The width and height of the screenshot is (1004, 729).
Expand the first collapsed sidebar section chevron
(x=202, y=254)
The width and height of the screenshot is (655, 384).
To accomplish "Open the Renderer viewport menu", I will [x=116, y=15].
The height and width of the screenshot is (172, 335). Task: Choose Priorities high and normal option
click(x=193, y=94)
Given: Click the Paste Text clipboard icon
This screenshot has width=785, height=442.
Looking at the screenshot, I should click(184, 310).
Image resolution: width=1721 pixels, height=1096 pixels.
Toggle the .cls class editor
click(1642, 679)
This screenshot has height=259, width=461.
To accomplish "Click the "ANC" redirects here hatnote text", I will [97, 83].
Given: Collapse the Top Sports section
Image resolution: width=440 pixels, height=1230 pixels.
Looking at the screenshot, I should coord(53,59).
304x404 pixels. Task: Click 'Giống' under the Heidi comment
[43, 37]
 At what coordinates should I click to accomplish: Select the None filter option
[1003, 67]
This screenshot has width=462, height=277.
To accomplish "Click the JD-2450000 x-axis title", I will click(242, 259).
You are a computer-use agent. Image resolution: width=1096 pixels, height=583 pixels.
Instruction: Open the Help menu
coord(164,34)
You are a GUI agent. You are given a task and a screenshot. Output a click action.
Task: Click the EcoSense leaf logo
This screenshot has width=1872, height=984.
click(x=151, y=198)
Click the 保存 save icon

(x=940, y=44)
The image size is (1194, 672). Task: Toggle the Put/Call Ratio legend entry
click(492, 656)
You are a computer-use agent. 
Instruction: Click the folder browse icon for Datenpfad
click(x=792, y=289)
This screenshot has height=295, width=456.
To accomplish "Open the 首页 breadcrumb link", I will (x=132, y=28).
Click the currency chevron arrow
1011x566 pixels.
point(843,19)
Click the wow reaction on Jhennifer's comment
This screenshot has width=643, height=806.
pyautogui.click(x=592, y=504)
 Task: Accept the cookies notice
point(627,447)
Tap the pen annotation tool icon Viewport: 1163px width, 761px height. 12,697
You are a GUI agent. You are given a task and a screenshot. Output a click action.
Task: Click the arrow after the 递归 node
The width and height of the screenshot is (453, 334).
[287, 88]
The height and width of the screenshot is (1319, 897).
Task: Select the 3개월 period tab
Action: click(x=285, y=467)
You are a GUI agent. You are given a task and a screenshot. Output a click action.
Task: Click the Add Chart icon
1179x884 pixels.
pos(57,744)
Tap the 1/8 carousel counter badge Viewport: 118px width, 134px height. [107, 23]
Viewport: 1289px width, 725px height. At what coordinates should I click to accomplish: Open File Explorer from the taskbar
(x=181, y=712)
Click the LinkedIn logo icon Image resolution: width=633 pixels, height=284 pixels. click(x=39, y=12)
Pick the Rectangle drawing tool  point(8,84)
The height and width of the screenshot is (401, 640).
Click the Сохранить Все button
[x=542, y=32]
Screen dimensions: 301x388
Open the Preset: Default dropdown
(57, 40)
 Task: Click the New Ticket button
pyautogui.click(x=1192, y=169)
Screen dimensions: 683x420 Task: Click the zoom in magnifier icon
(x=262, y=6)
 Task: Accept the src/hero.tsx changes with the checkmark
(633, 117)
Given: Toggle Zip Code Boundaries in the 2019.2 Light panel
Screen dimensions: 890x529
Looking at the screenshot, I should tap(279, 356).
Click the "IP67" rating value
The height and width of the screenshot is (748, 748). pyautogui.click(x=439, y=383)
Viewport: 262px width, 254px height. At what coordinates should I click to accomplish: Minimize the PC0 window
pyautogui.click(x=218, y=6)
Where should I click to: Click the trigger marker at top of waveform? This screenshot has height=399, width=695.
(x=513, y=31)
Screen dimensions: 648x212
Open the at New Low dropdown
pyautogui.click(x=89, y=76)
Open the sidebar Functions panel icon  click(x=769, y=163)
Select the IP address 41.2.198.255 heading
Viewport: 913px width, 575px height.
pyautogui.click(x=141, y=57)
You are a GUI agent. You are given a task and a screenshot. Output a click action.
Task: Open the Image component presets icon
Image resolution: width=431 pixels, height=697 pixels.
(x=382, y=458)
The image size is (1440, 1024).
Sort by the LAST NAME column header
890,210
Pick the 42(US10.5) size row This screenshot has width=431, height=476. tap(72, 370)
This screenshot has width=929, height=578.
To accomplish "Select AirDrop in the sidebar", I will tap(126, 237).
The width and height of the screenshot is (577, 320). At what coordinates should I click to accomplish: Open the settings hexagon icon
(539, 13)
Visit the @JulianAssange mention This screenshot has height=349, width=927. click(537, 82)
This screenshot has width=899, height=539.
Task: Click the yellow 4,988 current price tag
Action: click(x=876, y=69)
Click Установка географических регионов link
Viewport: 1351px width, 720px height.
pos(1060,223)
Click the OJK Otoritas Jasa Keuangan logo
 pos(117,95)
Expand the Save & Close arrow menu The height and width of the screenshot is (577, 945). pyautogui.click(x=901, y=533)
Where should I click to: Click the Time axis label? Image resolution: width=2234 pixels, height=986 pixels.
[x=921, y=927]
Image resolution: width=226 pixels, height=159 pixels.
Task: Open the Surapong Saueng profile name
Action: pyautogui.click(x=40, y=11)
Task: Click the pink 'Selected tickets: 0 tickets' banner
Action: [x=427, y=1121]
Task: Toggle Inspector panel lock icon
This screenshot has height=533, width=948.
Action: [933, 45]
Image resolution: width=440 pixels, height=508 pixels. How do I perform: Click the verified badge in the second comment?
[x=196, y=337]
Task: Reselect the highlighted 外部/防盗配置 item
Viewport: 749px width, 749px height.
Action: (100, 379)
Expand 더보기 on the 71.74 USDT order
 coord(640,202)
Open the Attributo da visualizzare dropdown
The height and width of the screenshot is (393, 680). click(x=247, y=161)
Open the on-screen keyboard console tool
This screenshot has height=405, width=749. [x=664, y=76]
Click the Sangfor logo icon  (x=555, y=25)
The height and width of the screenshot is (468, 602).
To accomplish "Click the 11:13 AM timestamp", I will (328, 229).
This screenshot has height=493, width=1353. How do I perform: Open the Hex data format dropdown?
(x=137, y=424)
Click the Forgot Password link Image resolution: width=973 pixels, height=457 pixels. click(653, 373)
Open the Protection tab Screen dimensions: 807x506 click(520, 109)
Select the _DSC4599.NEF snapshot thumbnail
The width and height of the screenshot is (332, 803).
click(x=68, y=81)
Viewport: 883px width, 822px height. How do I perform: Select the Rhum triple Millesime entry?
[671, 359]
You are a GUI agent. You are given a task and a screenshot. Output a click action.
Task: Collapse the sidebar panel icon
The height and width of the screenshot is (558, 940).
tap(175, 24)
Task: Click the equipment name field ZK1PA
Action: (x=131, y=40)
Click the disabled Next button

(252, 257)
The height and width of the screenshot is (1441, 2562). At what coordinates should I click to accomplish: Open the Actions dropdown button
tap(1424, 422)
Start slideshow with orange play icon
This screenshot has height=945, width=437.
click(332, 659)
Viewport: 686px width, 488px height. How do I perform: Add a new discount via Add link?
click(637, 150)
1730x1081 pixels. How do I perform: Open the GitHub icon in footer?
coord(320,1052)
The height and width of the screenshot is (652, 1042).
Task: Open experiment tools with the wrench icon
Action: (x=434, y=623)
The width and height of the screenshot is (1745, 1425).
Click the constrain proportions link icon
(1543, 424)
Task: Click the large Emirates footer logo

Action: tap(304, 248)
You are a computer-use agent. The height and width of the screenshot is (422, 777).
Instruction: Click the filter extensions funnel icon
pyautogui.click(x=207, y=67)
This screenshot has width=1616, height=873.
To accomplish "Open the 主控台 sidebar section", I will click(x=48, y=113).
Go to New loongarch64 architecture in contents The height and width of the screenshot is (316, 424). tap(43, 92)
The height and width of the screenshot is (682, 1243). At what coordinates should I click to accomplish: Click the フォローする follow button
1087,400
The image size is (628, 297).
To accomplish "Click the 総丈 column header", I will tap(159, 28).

____

Description of the task: Transcribe the entries exactly, starting with the line containing "You are a computer-use agent. The" and continuing through the end of the entries.

Solution below:
You are a computer-use agent. The height and width of the screenshot is (422, 777).
Instruction: Click the filter extensions funnel icon
pyautogui.click(x=207, y=67)
This screenshot has width=1616, height=873.
To accomplish "Open the 主控台 sidebar section", I will click(x=48, y=113).
Go to New loongarch64 architecture in contents The height and width of the screenshot is (316, 424). tap(43, 92)
The height and width of the screenshot is (682, 1243). At what coordinates should I click to accomplish: Click the フォローする follow button
1087,400
The image size is (628, 297).
To accomplish "Click the 総丈 column header", I will tap(159, 28).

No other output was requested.